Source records
- Opening Delimiter -

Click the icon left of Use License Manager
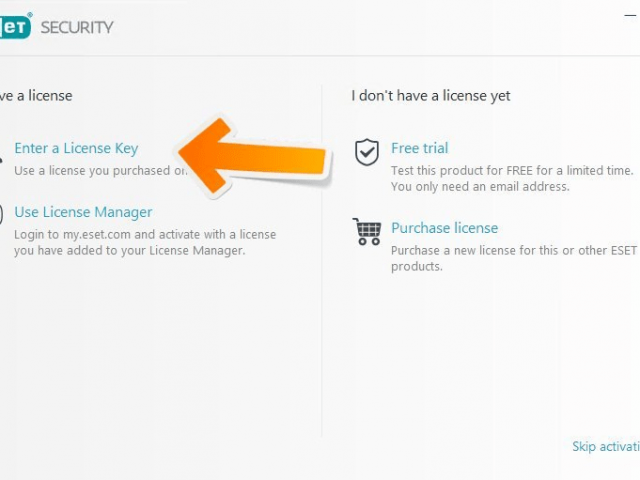The width and height of the screenshot is (640, 480). [3, 213]
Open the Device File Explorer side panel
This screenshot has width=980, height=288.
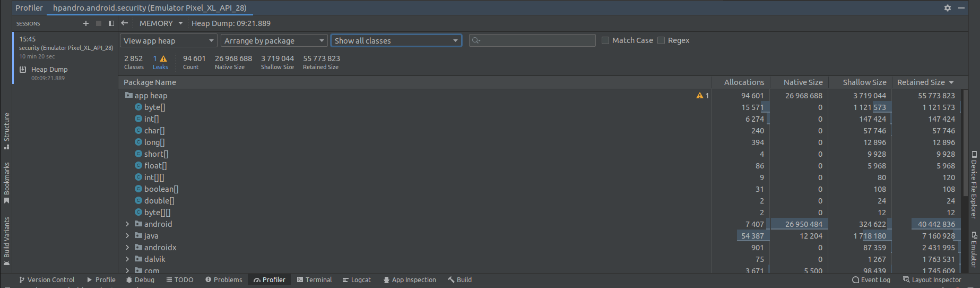[974, 184]
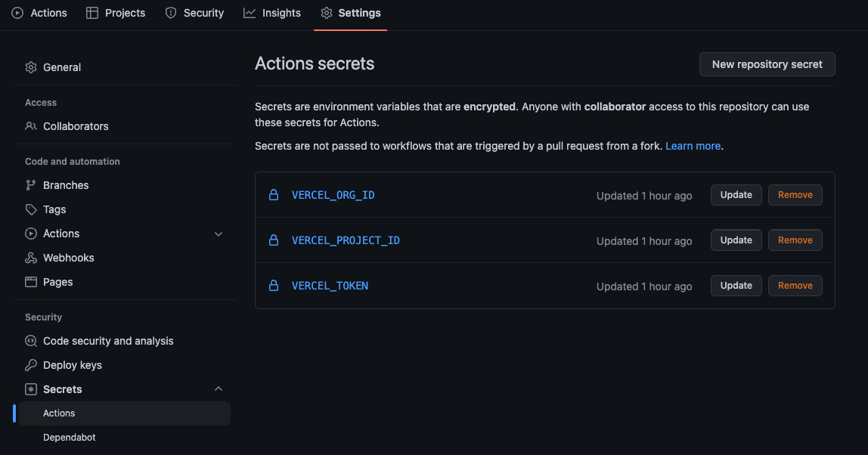This screenshot has height=455, width=868.
Task: Click the General settings gear icon
Action: coord(30,67)
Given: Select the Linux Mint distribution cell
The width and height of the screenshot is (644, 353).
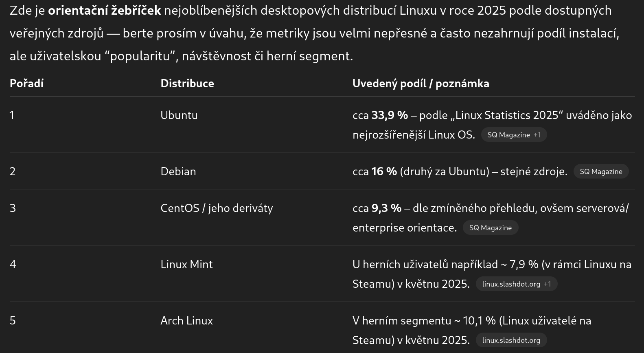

- Closing Delimiter -

#### WHAT IS BEING ASKED
What you return must match the records exactly, apart from the images, which are omitted.

#### THE ANSWER
Click the icon left of Use License Manager
The width and height of the screenshot is (640, 480). [3, 213]
Open the Device File Explorer side panel
This screenshot has width=980, height=288.
[974, 184]
This screenshot has height=455, width=868.
Task: Click the General settings gear icon
Action: coord(30,67)
Given: Select the Linux Mint distribution cell
The width and height of the screenshot is (644, 353).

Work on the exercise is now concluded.